Good news - the IRS reports fewer taxpayers reported identity theft in the first 5 months of this year (107k) than in 2016 (204k) and 2015 (297k). It seems better risk management techniques that include: improved coordination between the IRS and private sector tax preparers, better technology filters, limiting the number of refunds that can be send to a single bank, and other factors have all helped reduce this risk over time.
Bankers know all about risk management and new governance, risk and compliance (GRC) changes are coming down the pipe in the next 12 months or so. That means community banks will need to be ready too. In order to better prepare your bank and your customers for these changes, here are some issues that you should consider relative to GRC concerns in various areas:
Enterprise risk management - (ERM) has become a key part of all banks' day-to-day plans and long-term strategic planning. As ERM continues to become more sophisticated, with threats becoming more prevalent and more confounding, community banks should try to embrace new technologies to better monitor and mitigate risk. Changes in leadership at the regulatory agencies may also impact the industry's view of enterprise risk, as regulatory reform discussions have been in the works even before the last election.
Credit and loan risk -
US banks are preparing to implement the new Current Expected Credit Loss
(CECL) standard for loan loss accounting, which will require banks to make significant changes to data collection, analytics and processing systems. In the new CECL environment, data integrity and keeping a close eye on portfolio concentrations and underwriting standards on loans will become more important than ever.

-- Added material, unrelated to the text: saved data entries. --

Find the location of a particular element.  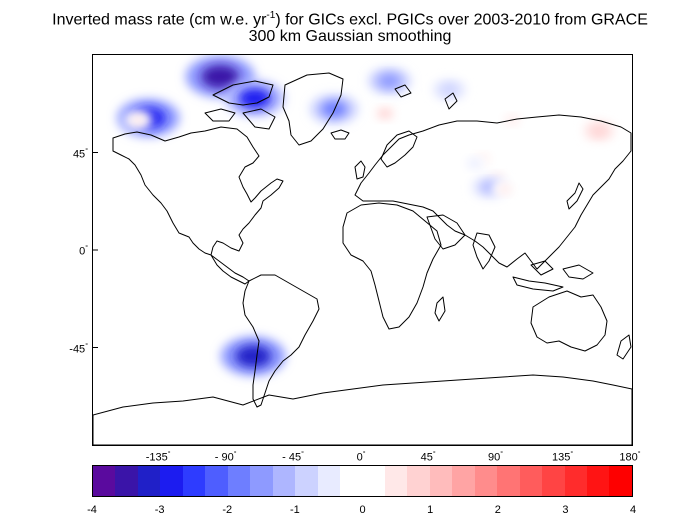

lon-tick-label: 45° is located at coordinates (428, 458).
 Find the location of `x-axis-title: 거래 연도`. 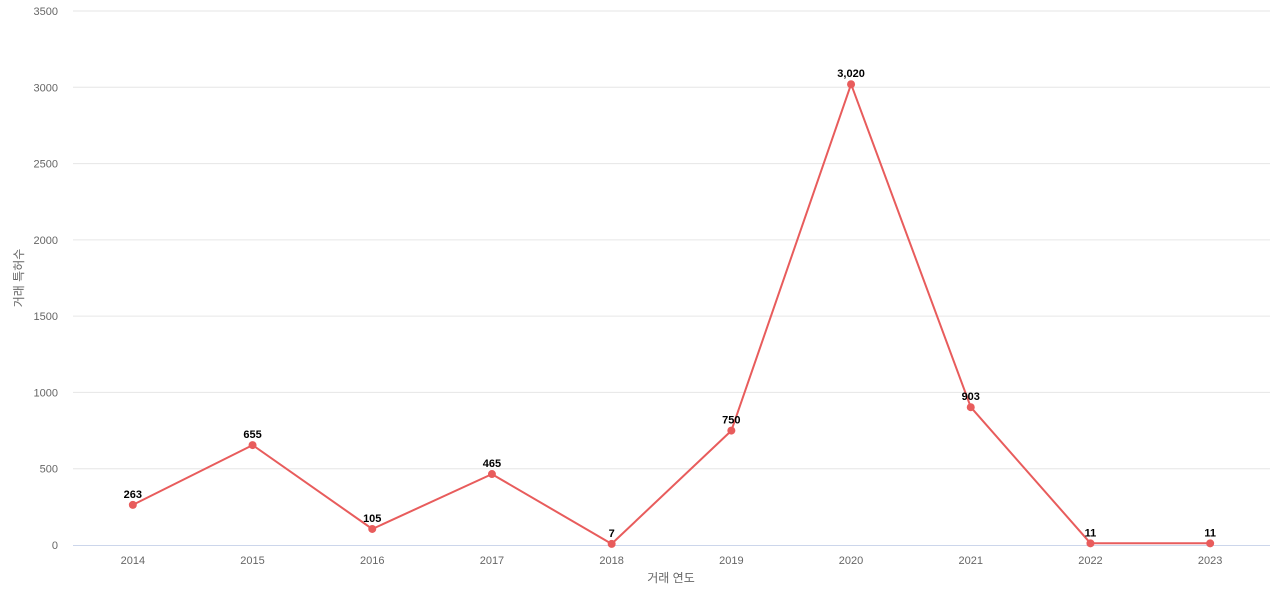

x-axis-title: 거래 연도 is located at coordinates (671, 578).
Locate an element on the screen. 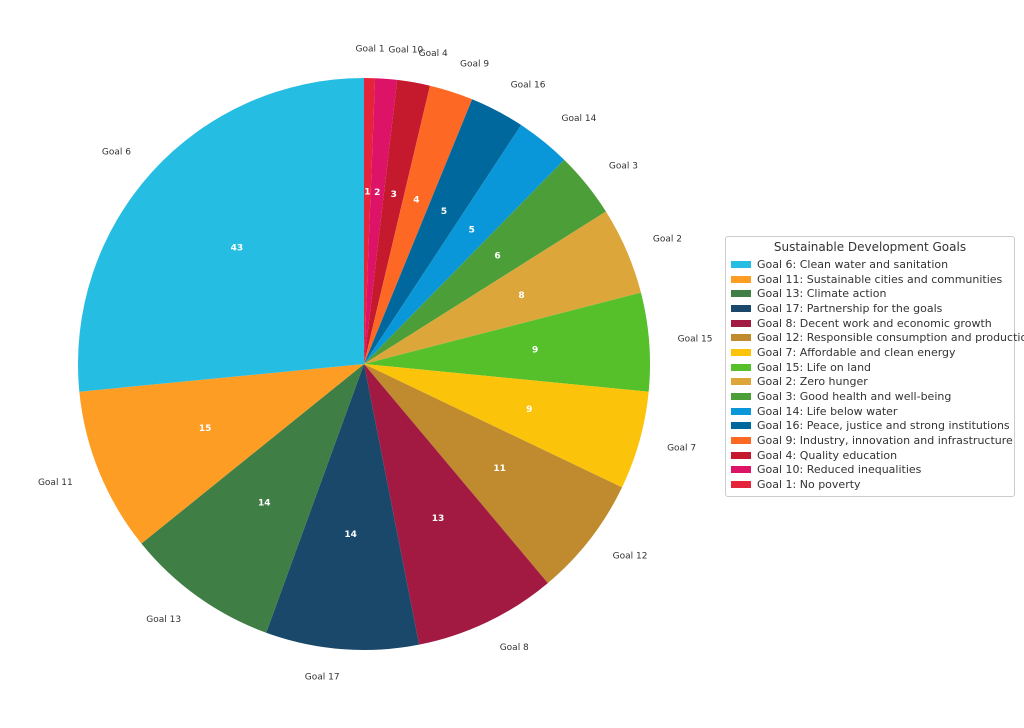  slice-category-label: Goal 8 is located at coordinates (514, 648).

Interest rate risk - The Fed has raised the federal funds rate 2x so far this year (Mar & Jun) to a range of 1.00% to 1.25% currently. The Fed projects 1 more rate hike this year, taking things to about 1.50%. Looking forward the federal funds rate is projected to rise to about 2.25% in 2018 and 3.00% in 2019. In the face of this rising rate environment, community banks should revisit deposit pricing pressure expectations and overall strategy for controlling related risks.
Liquidity risk - Bank executives are paying close attention to deposit funding risk, as core deposits have surged for many years. Bankers should examine the behavior of liabilities and model alternative assumptions to prepare.
Operational risk - For community banks, this risk often equates to vendor risk management and succession planning. Why? Community banks often rely heavily on third-party vendors for everything from core banking to payments processing to technology support. As such, focus on strengthening risk management of these third parties to protect your bank.
Data quality, analytics, and reporting - Regulators have made clear that they expect all banks to have the capabilities to access and provide high-quality data. This includes ensuring credible internal reporting and MIS to support regulatory reporting requirements and management information. Regulators expect community banks to: conduct a maturity assessment of data management capabilities; document gaps that exist in reporting requirements; and demonstrate a focus on continuous improvement for data. For this last point, you need to have a governance process that includes reporting functions (such as risk and finance) and data production functions.
Of course, this list is only a partial one, but we hope it helped to get you thinking about the important aspects of GRC and improving risk management.